Cao Xueqin

Le rêve dans le pavillon rouge

Chine   1754

Genre de texte
roman

Contexte
Jade magique, qui a maintenant l’âge de quinze ans, a fait un cauchemar au moment même où la soeurette Lin fait le sien, qui lui correspond en tout point (voir fiche précédente). Sa camériste Bouffée de Parfum va rendre visite à Lin et apprend de sa camériste Cri de Coucou que la jeune fille a craché du sang.

Notes
Le nom «Jade le Deuxième-né» est le terme officiel dont une soubrette doit désigner Jade magique, alias le frérot Jade.

Texte témoin
Le rêve dans le pavillon rouge (Hong lou meng). Traduction par Li Tche-Houa et Jacqueline Alézaïs. Révisé par André D’Hormon. Paris, Gallimard, Coll. Pléiade. Vol. 2, récit 83, p. 606-7.




Le rêve de Jade magique

On lui découpe le cœur

À quoi Bouffée de Parfum répondit du même signe de tête. Puis elle fronça les sourcils et marmonna:

«Que peut-il finalement résulter de bon de tout cela? Mon petit monsieur m'a presque fait mourir de peur la nuit dernière.

— Comment cela? demanda Cri de Coucou.

— Quand il se mit au lit, hier soir, il était encore en parfait état, répondit Bouffée de Parfum; mais, au milieu de la nuit, ne voilà-t-il pas, contre toute attente, qu'il se met à crier sans arrêt que le cœur lui fait mal, puis à délirer à pleine bouche, et finit par prétendre qu'il lui semble bien qu'on vient de lui découper le cœur à coups de poignard! Il ne reprit conscience et ne revint à la raison qu'au moment où les veilleurs frappaient d'un seul coup de leurs baguettes leurs petites conques de bois sonore, pour annoncer le lever du jour. Il s'est alors à peu près apaisé. Mais dis-moi: n'y avait-il pas là de quoi s'épouvanter? Il n'a, bien sûr, pas pu se rendre aujourd'hui à son école. Il a même été décidé de lui faire prescrire par un médecin les drogues qu'il convient de lui administrer.»

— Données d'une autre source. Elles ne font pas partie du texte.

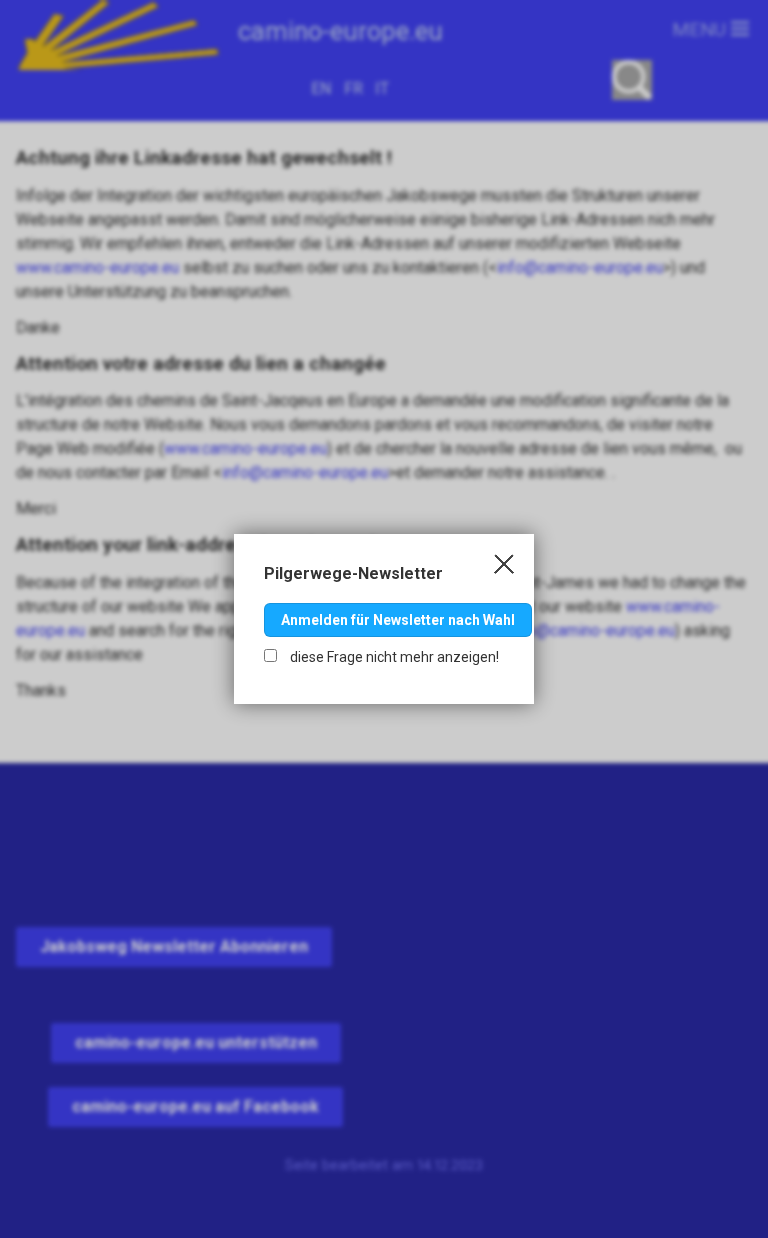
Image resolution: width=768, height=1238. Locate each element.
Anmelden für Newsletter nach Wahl (398, 620)
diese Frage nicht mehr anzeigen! (393, 657)
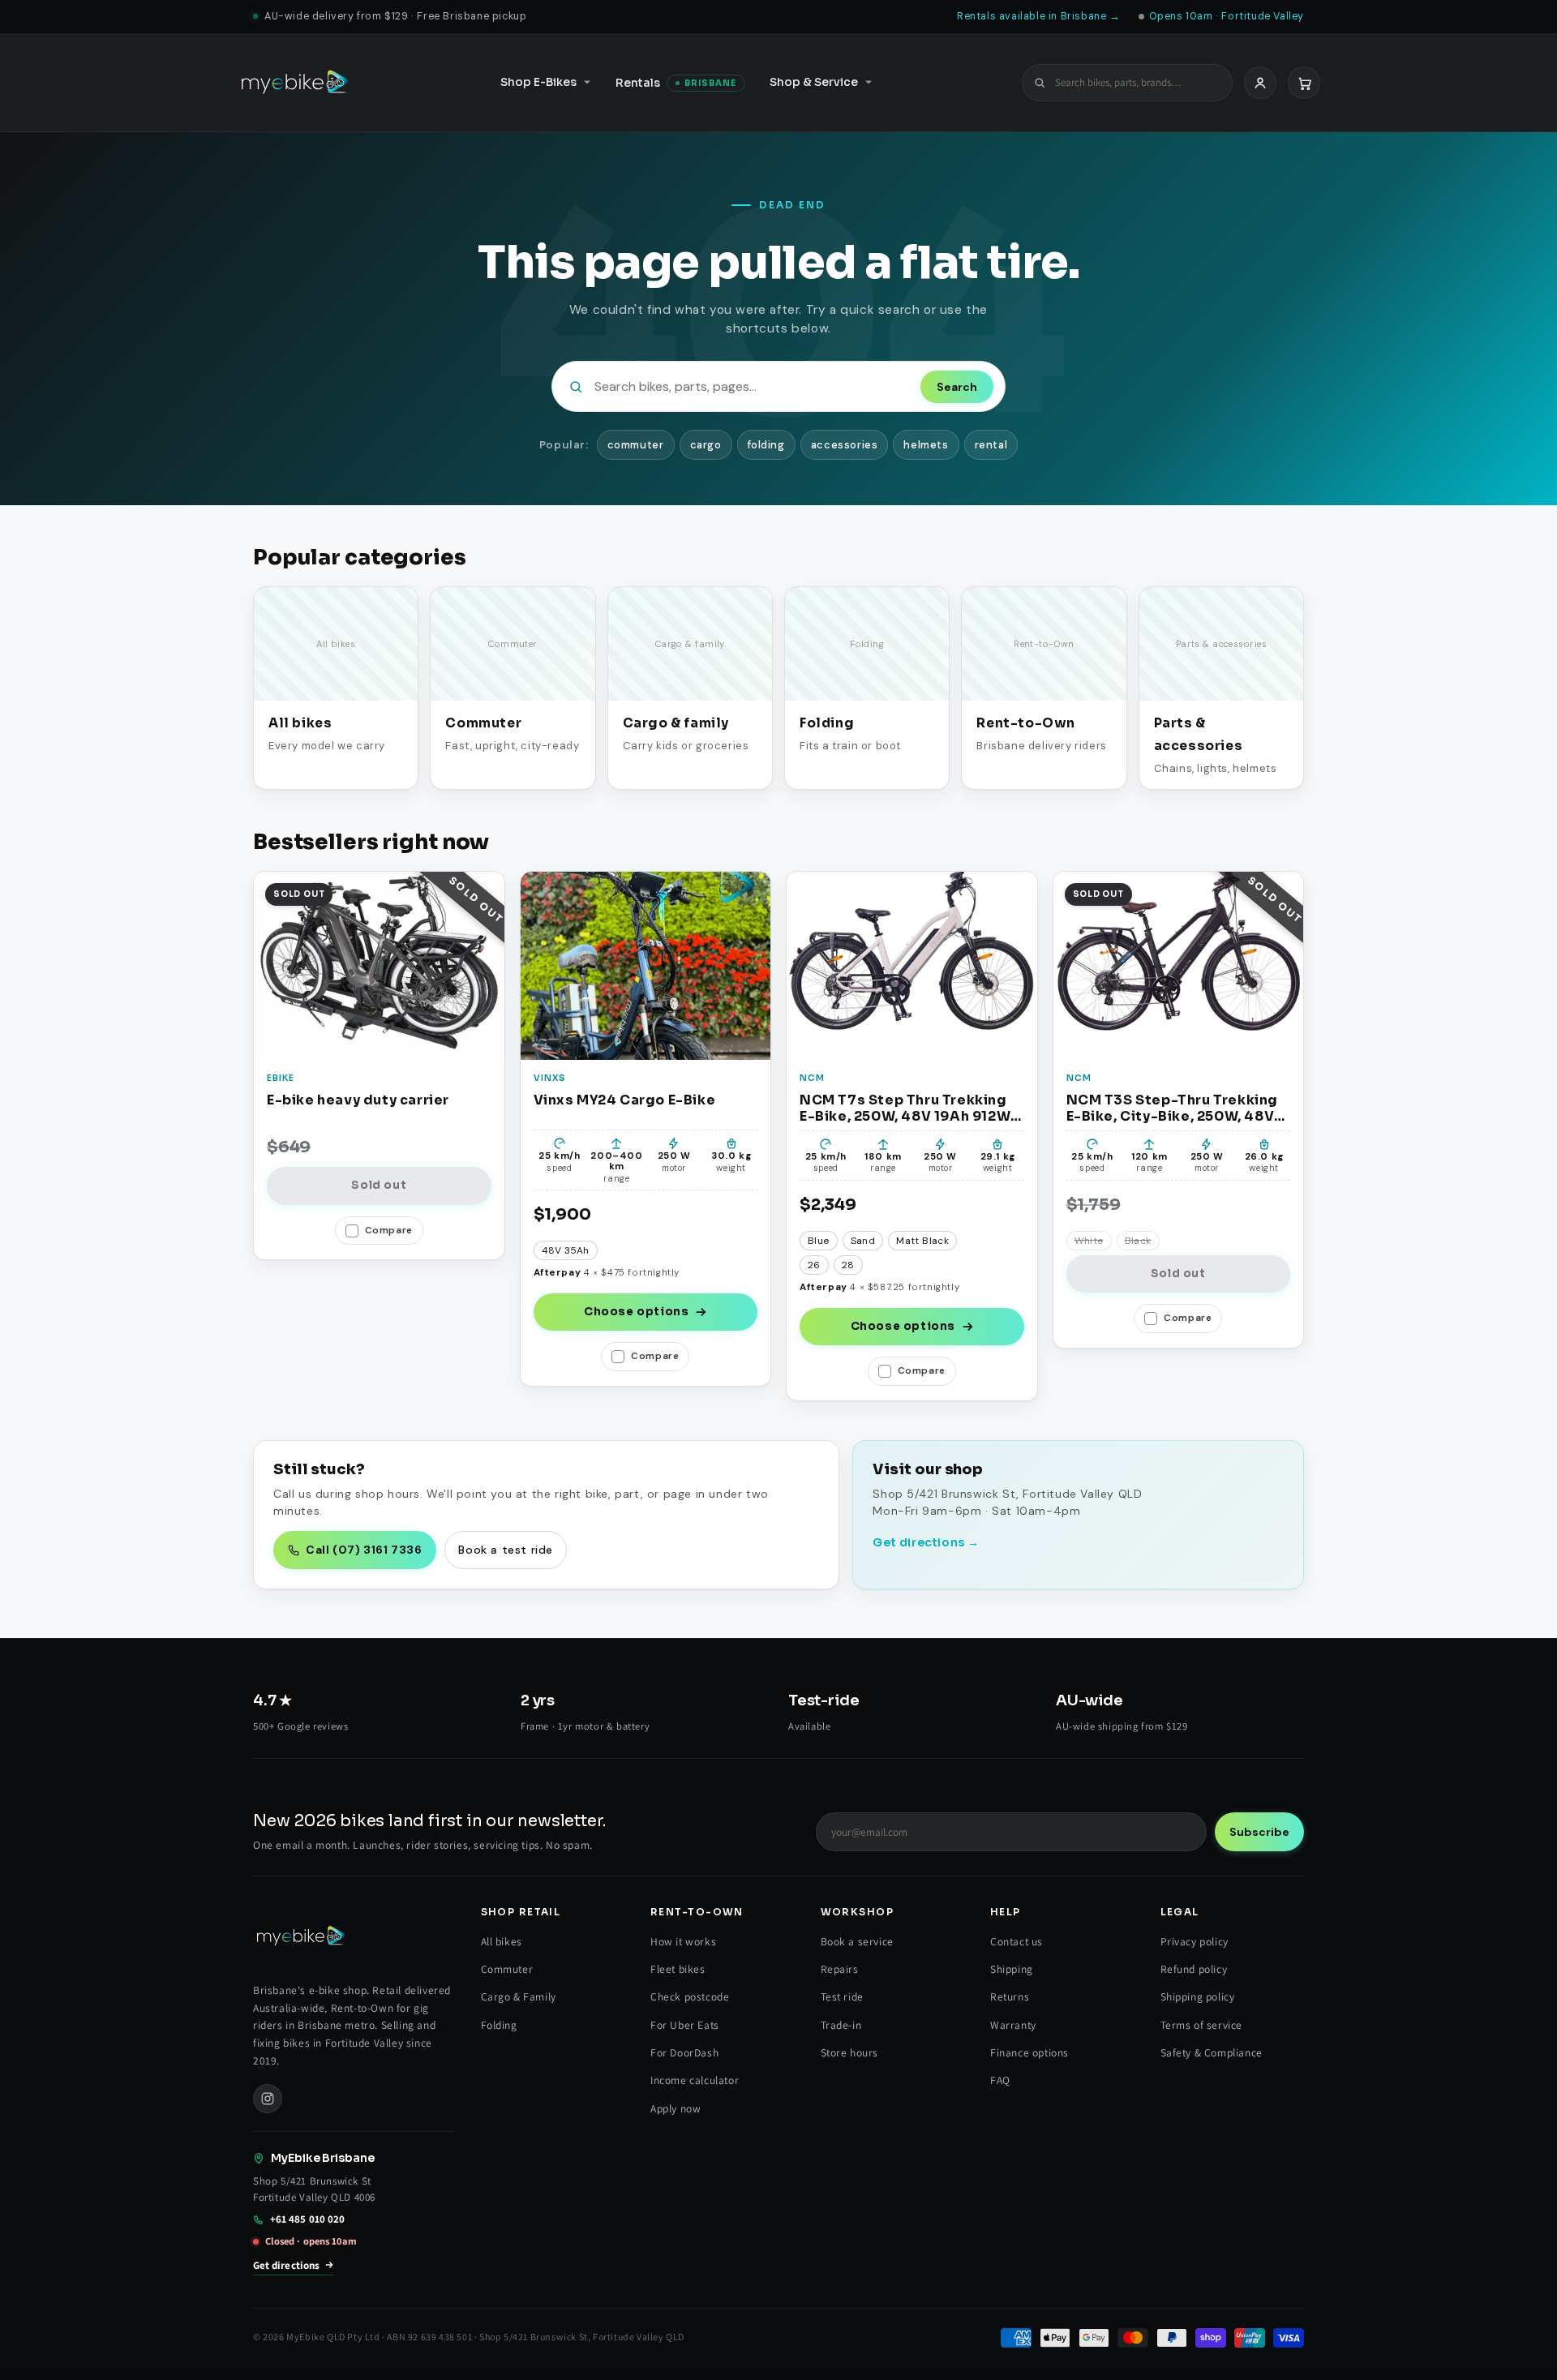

Au moment même où étaient prononcées ces paroles, la sœurette Lin se remit brusquement à tousser sous ses courtines. Cri de Coucou se hâta d'aller lui tendre un crachoir, pour y recevoir les expectorations.

«À qui parlais-tu donc? lui demanda la malade en entrouvrant légèrement ses paupières.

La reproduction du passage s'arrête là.